Given task: Please update the material from the line containing "The width and height of the screenshot is (1316, 904)." through the line containing "Toggle the inklusive Rechteprüfung checkbox" so that "pixels" becomes "px" and nothing else changes. Give only those lines, without the pictures.
━━ Exercise inputs
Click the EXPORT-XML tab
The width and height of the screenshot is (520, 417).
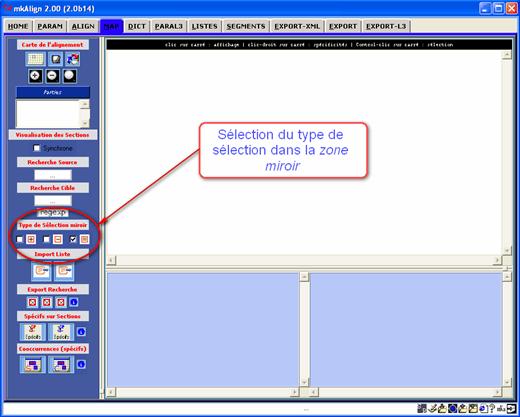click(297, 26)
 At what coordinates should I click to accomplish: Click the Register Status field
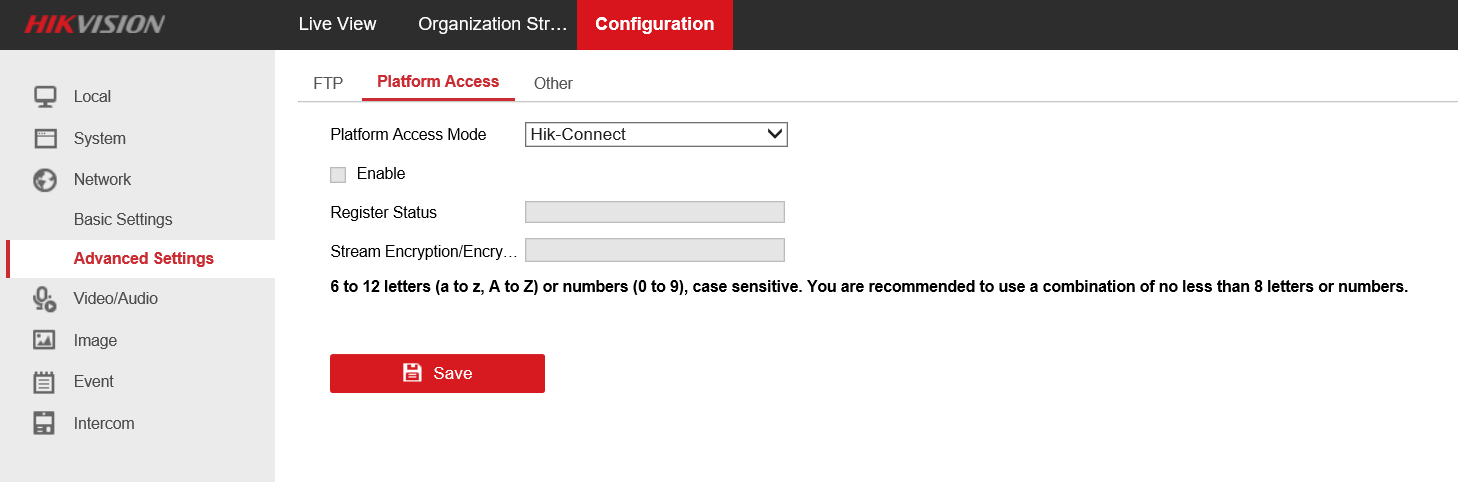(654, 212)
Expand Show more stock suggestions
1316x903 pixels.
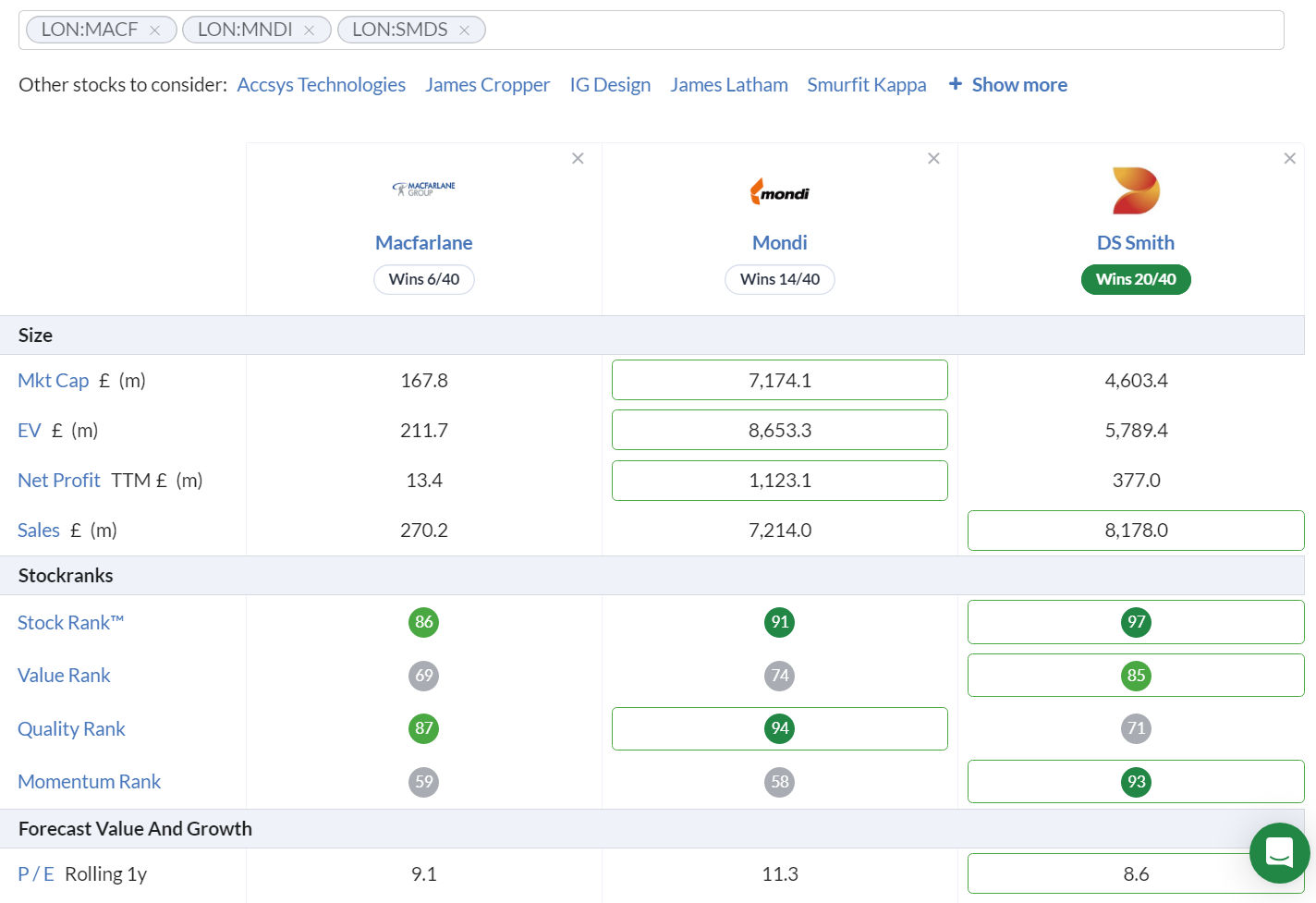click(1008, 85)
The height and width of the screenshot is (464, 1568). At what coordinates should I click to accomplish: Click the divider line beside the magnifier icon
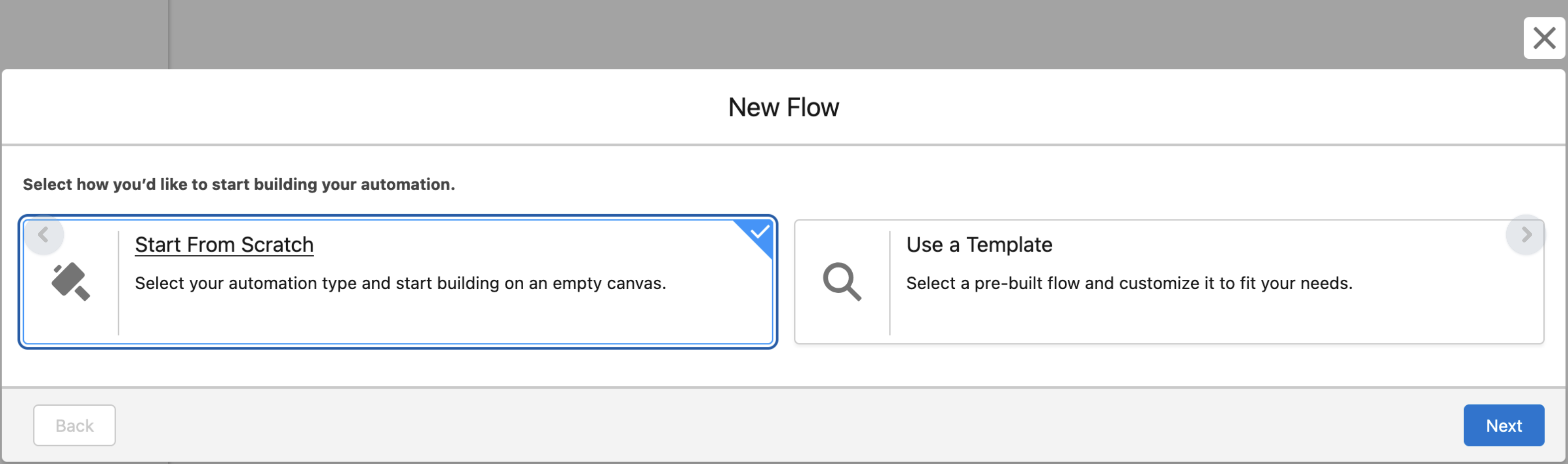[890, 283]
━━━━
━━ Exercise inputs
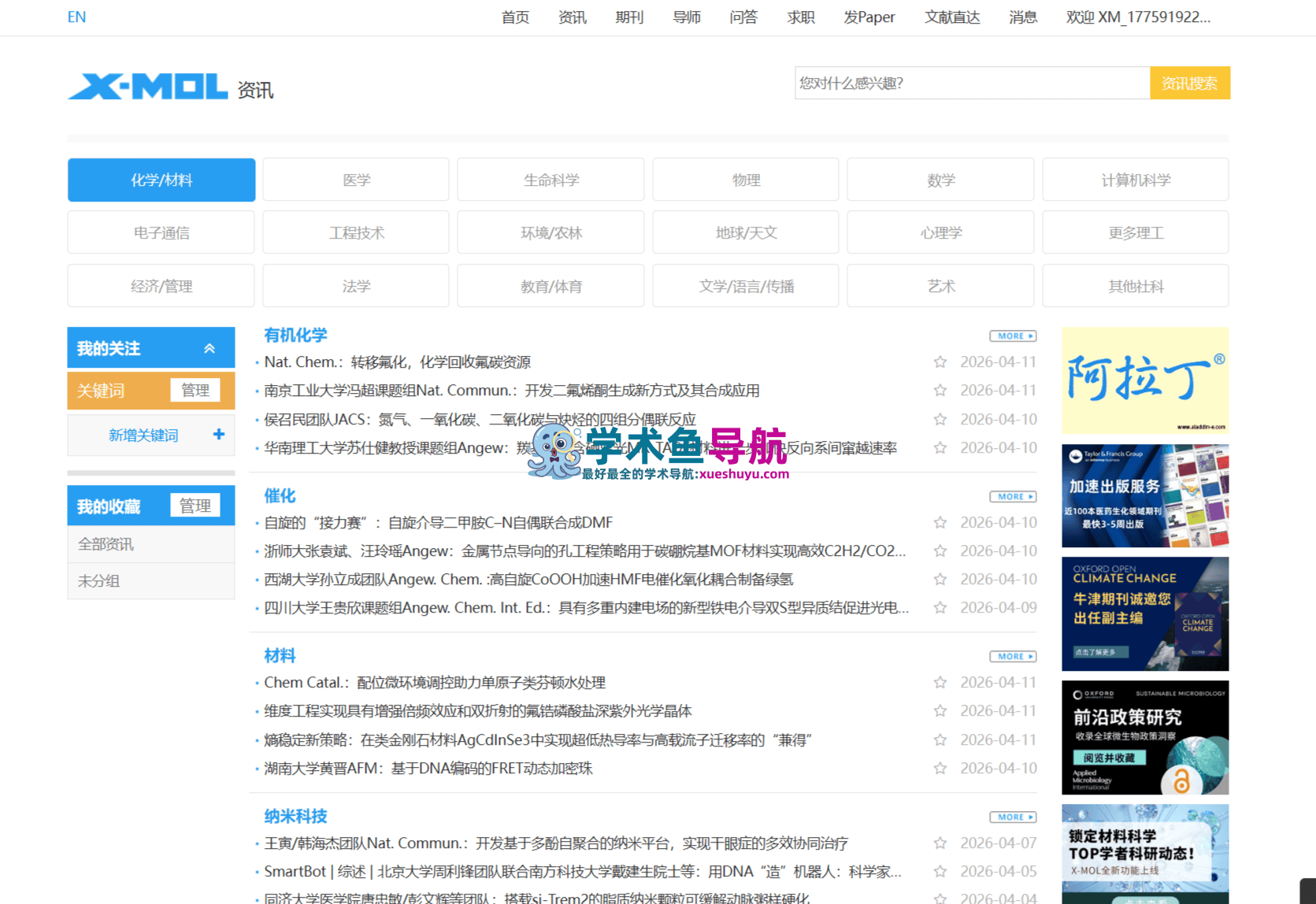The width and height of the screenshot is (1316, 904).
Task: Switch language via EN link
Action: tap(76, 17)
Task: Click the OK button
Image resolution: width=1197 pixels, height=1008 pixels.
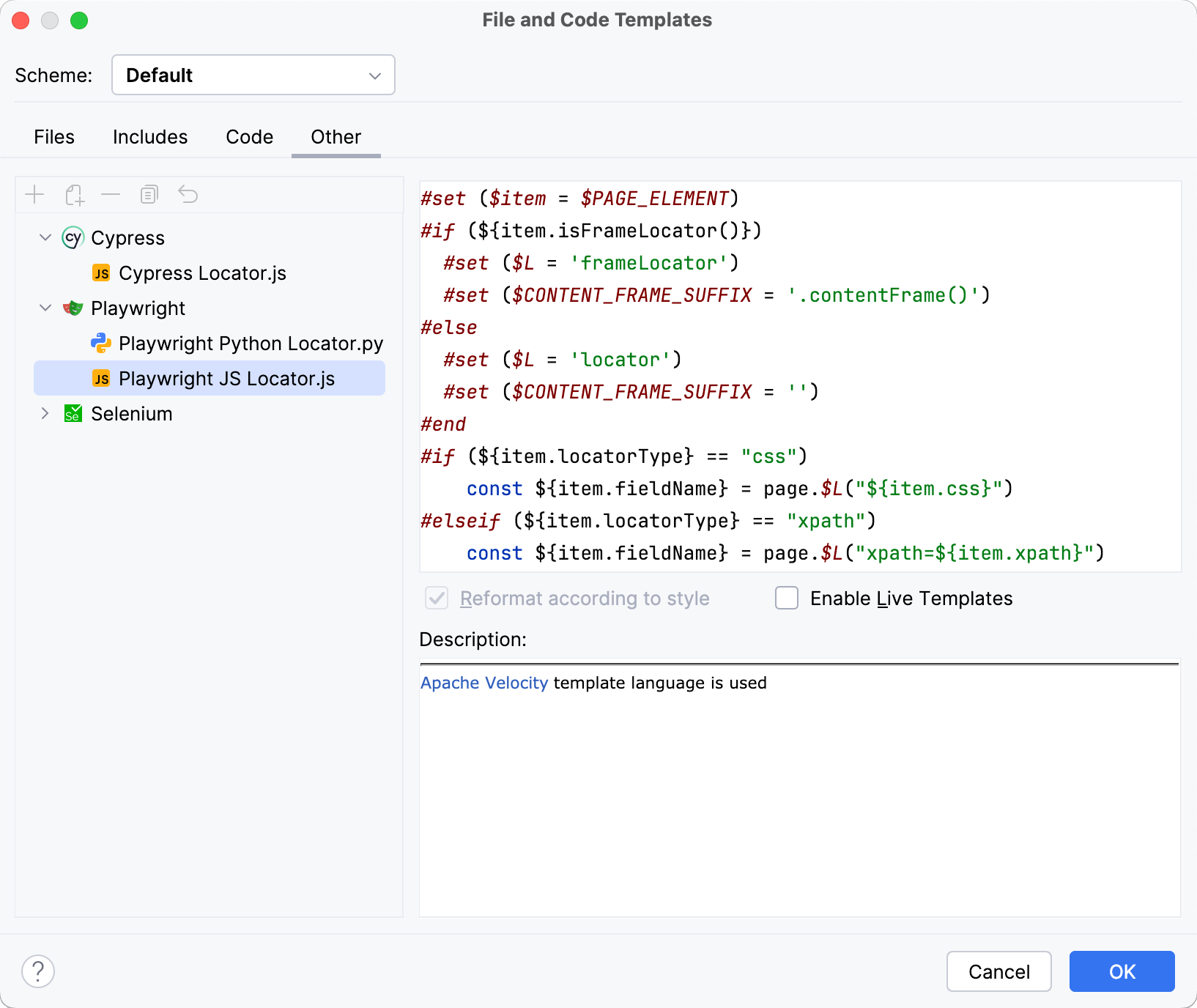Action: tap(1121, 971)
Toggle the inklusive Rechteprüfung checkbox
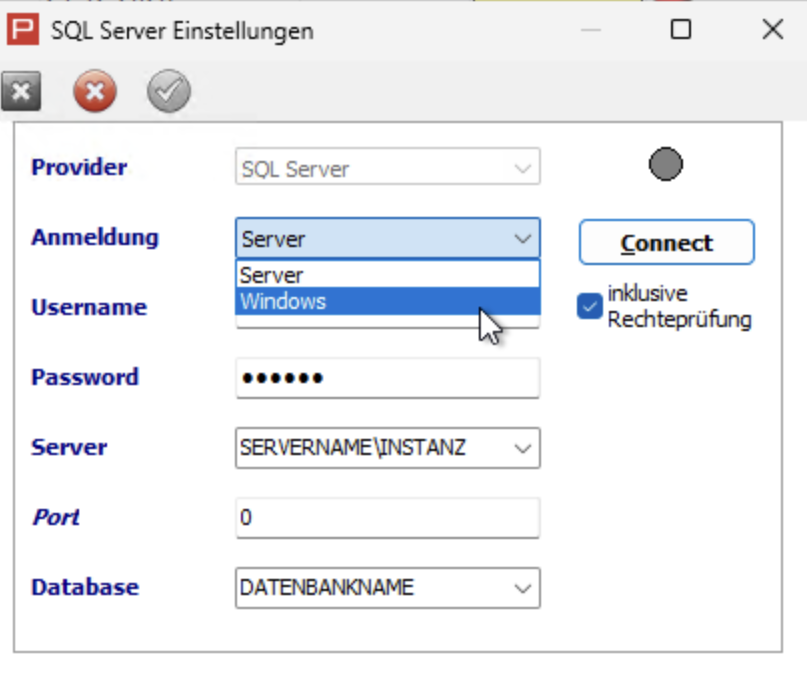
━━━━
Result:
The width and height of the screenshot is (1316, 904).
Task: Switch language via EN link
Action: tap(76, 17)
Task: Click the OK button
Image resolution: width=1197 px, height=1008 px.
Action: tap(1121, 971)
Toggle the inklusive Rechteprüfung checkbox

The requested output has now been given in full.